Parked money robs the economy in two ways. First, it does not spend and so generates no hires. second, it attracts money and financiers to its management : and reecently that has meant using parked money to speculate in trading markets, in search of arbitrage, the most useless of economic events. “Arbitrage” is simply the differences in the value of money in one place, or one time — or both — rather than another resulting from inefficiencies in communication. At the time of the Napoleonic wars — 200 years ago — when the Rothschilds first realized that profits could be made in arbitrage by acquiring information more rapidly than their trading rivals, arbitrage forced the world’s money markets to work together : out of which our present, world-wide economy has developed.
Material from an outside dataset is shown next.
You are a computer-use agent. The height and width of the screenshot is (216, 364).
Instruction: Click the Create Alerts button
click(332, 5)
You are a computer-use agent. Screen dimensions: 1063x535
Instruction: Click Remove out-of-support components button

Today, however, the inefficiencies that profit an arbitrageur are slight, and the huge amounts of money chasing them a damaging diversion from uses of money far better for the people who live in this arbitraged economy.
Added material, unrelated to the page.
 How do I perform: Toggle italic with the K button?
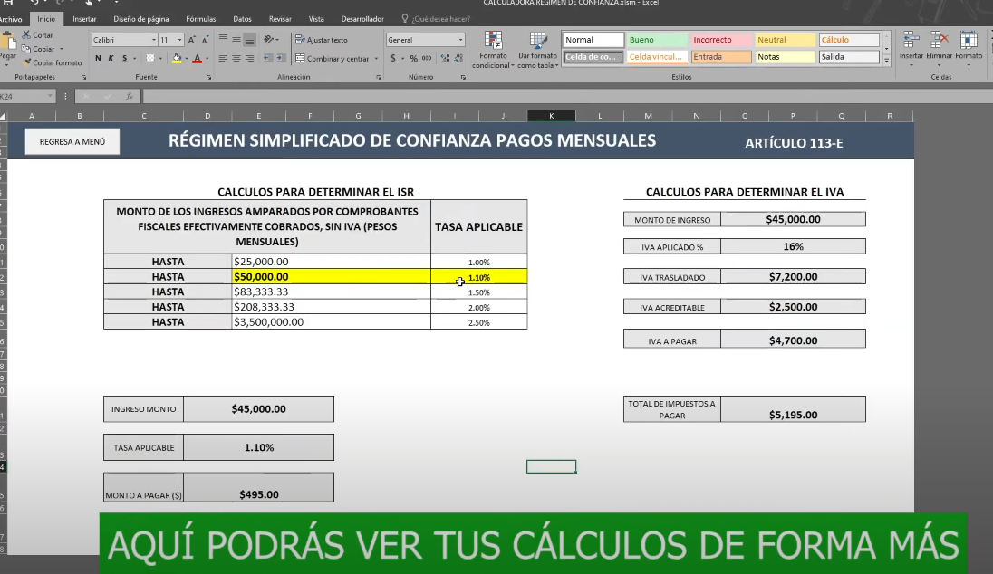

What is needed now are ( 1 ) to flow money back into the paychecks of consumers and ( 2 ) to tax the advantages of arbitrage so that investment of money now parked becomes more profitable than arbitraging it.
It really is that simple. We do the ( 1 ) by increasing the minimum wage so that full workers don’ need public assistance to make ends meet and can even earn enough to participate in the discretionary spending economy ; by banning so-called “payday loans” and other loan schemes that prey on the survival conditions in which many of us live; and by assuring workers paid sick leave and single-payer health insurance, so that most of us don’t have to stress over life situations that deflect our work vigor and enthusiasm. If we then do ( 2 ) , we make it clear to those with large money that it benefits them to invest it, not park it, and to hire — and pay decently — knowing that everyone who is hired can then become an effective consumer of what invested money produces.
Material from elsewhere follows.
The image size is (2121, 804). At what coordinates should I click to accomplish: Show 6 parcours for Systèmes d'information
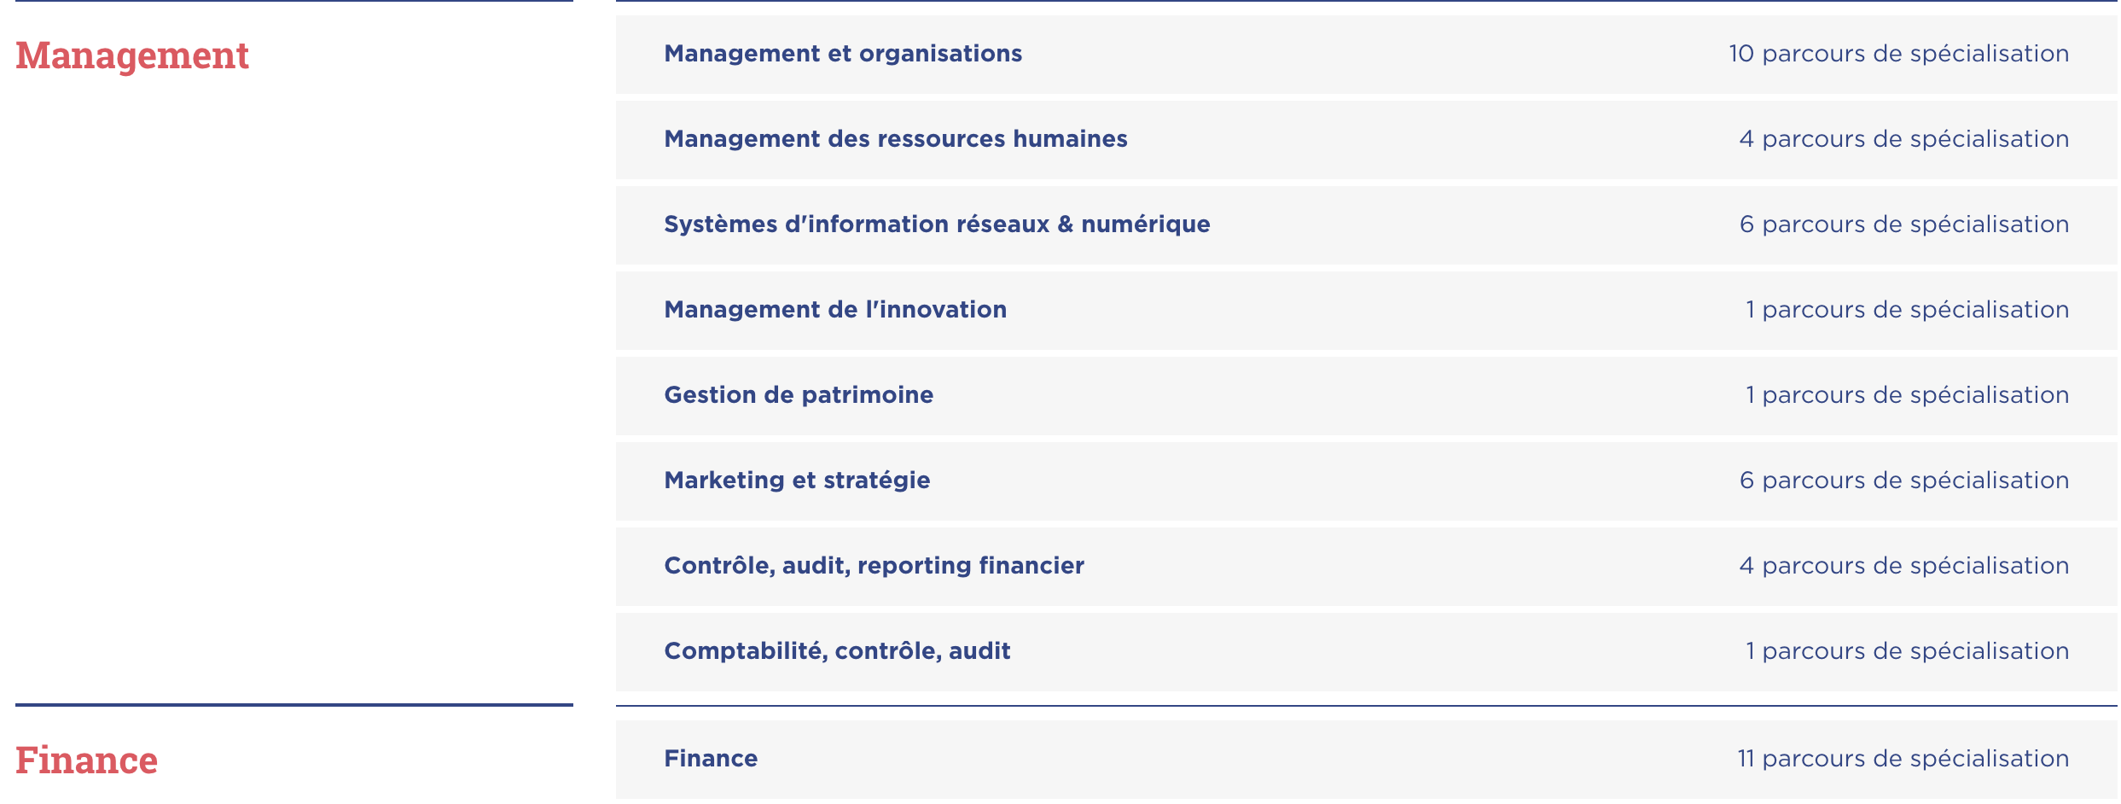[x=1903, y=224]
The more of us who are able to consume effectively, the stronger the economy. One reason why this is so is that someone who earns 50 times as much as another doesn’t spend 50 times more money. He or she spends maybe 30 times more. The rest of the money is saved, either out of prudence or because after one has bought one’s luxury stuff there isn’t anything else to buy. For most of us, however, almost every dollar available needs be spent, on necessities and on things useful to a normal life, such as a smarter suit of clothes (so that one looks successful, which is often needed in the businesses world) or a newer car (which won;t need repair down time any time soon)>
The above is, more or less, the economic policy of today’s Democratic Party. Apologists for the GOP policy sometimes call Democratic economic policy “socialism.” It is nothing of the kind. It is simply smart commercial regulation, an application of capitalism to the real deal rather than to what isn’t real at all. Which is why we prefer it.
Not to mention that paying full time workers a decent and useable wage is the right thing to do.